── Material shown ──

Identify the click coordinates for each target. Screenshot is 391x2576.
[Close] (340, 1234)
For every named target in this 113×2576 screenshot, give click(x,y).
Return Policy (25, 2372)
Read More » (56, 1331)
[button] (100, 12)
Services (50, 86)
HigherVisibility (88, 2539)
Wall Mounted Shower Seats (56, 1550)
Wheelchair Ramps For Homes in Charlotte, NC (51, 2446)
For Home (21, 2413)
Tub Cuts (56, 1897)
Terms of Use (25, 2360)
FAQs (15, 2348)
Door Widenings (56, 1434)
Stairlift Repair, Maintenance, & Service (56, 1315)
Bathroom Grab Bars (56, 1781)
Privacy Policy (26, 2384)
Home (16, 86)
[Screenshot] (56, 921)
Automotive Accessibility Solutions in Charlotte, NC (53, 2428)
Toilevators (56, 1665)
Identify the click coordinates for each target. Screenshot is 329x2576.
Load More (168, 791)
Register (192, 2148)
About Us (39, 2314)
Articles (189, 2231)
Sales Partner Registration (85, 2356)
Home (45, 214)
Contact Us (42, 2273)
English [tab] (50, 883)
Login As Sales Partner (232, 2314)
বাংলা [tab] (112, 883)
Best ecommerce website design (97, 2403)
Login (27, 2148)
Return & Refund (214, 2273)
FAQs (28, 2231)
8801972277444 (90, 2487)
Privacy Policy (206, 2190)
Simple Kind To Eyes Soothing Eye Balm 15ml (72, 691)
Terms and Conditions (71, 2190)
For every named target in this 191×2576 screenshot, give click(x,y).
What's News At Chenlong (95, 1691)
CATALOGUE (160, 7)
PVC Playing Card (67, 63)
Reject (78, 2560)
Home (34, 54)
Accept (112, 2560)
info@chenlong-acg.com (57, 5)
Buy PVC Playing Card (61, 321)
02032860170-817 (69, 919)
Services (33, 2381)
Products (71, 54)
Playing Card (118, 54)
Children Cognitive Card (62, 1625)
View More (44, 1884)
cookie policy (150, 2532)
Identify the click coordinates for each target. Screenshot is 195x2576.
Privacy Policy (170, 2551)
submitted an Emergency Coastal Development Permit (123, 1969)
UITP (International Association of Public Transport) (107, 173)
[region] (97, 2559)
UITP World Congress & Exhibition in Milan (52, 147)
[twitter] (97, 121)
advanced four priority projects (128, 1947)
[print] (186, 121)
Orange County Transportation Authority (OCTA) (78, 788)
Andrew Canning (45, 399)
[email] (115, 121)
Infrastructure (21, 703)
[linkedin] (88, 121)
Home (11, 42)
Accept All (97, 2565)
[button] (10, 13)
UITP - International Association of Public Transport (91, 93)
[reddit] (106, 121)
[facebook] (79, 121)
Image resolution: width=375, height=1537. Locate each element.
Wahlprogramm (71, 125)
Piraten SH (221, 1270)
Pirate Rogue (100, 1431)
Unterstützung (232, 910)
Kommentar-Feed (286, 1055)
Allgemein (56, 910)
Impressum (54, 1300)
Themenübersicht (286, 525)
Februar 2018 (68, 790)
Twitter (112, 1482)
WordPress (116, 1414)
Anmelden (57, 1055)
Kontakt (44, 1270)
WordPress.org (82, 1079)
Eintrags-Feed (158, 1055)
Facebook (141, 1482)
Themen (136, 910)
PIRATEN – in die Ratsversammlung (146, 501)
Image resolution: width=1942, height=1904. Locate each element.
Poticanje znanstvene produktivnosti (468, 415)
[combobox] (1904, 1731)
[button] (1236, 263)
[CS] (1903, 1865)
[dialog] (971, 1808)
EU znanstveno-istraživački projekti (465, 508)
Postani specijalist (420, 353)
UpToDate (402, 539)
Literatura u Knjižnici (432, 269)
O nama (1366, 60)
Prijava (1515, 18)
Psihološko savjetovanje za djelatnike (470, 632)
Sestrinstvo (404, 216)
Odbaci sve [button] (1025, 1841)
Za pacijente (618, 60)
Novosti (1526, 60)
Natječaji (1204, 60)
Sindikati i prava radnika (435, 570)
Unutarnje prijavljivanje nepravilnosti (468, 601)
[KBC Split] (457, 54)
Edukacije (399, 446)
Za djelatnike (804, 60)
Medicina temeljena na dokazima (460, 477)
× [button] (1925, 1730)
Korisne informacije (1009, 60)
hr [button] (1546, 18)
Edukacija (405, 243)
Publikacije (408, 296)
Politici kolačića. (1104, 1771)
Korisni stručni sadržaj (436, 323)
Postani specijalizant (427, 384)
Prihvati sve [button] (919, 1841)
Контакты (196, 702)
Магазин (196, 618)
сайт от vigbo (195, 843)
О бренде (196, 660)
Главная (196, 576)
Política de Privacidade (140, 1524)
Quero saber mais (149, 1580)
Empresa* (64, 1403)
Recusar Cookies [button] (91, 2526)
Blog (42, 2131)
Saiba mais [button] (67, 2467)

───

Problem description ::
In the records, which lines use the word "Privacy"? Report them.

Finished task ::
Privacy Policy (26, 2384)
Privacy Policy (206, 2190)
Privacy Policy (170, 2551)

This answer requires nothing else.